There are some serious electronic flow meters available however I never really favoured these over the trusty 10mL measuring cylinder and the pump operating a 1mL/min. for 10 mins. You’ll soon get an idea if there is a problem. For added accuracy a 10 mL volumetric flak can also be used. One should carefully check for small leaks within the system – remember that ‘blue roll’ is fantastic for holding up to joints and watching the paper darken as the liquid you never noticed seeps into the adsorbent material.
Drastic retention time shifts can also be brought about by incorrectly prepared mobile phases. The wrong way to prepare a mobile phase could be the subject of a rather large book – however here are some of the common culprit...
- Don’t make up an isocratic mobile phase in a single measuring cylinder and especially don’t add organic to aqueous and make to volume – you will get the incorrect solvent ratio (lower amount of organic than expected) and your retention times will all shift to a later value.
- Make sure you have the correct buffer and are using it at the correct pH - remember that buffers are most effective at ± 1.0pH unit from their pKa. The buffer concentration should be capable of resisting changes in pH as the sample diluent and eluent mix within the autosampler and connecting tubing but most importantly at the head of the analytical column.
- Adjust pH of the aqueous portion of the eluent only – ensure the pH is properly calibrated.
- For pre-mixed mobile phases (organic and aqueous solvents already mixed) don’t degass ultrasonically or filter under vacuum as both result in loss of organic component (again retention times will be later than expected when operating in reversed phase mode)
- Don’t leave eluents standing on the instrument for too long – ingress of CO2 can substantially lower the pH of aqueous buffers
Drifting retention times can be a little more difficult to troubleshoot. One might start by considering the age and condition of the column being used. Are you seeing drift due to gradual loss of stationary phase (pH < 2.5) or dissolution of the silica matrix (pH > 7.5) in which case use columns designed to operate at extremes of pH. Of course – columns do ‘die’ naturally over time and drift under this circumstance is usually to shorter retention time and is accompanied by loss of efficiency (broader peaks).

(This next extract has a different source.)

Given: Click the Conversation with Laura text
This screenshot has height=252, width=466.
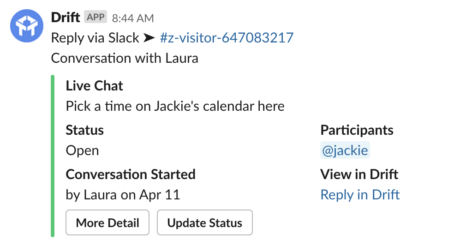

Other typical issues include housing an non-thermostatted column on the open bench under the air conditioning unit. In modern times – no column should be seen without a jacket, a thermal jacket that is!

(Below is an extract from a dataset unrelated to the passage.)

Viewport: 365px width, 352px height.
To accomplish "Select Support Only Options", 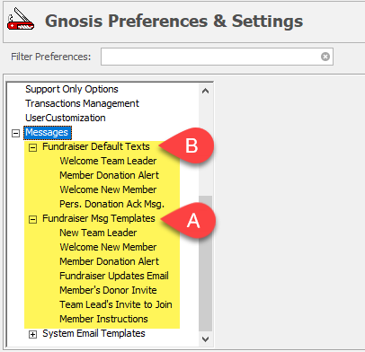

A changing eluent can also cause retention time drift. As the eluent reservoir empties the large headspace created in the bottle can accept a large amount of volatilised organic from a pre- mixed mobile phase and change the composition quite significantly. Always loosely cap the eluent jar (not with blue roll or lab film either – for reasons that we won’t go into here.

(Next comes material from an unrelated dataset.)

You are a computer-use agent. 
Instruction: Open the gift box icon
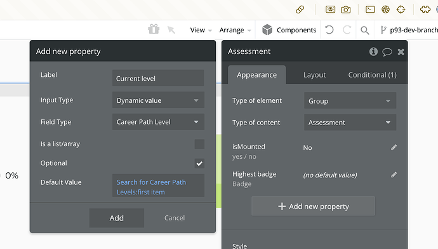[154, 29]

Developing leaks also tend to give rise to a drift in retention time. A thorough investigation of the hardware and connections with the trusty blue roll are recommended to hunt the leak.
When analysing ionisable analytes, ingress of CO2 on standing, as mentioned above, can lower the pH of the eluent - resulting usually in an increase in retention time for acidic species and a reduction in retention time for basic analytes.
There are more complex causes of retention time change - but I think this is probably enough for now and I hope you aren’t reeling from all of the issues you recognised in the text. By the way – don’t forget to check and change one thing at a time. I know we are all under major pressure to get results out of the door – but it makes sense in the long run!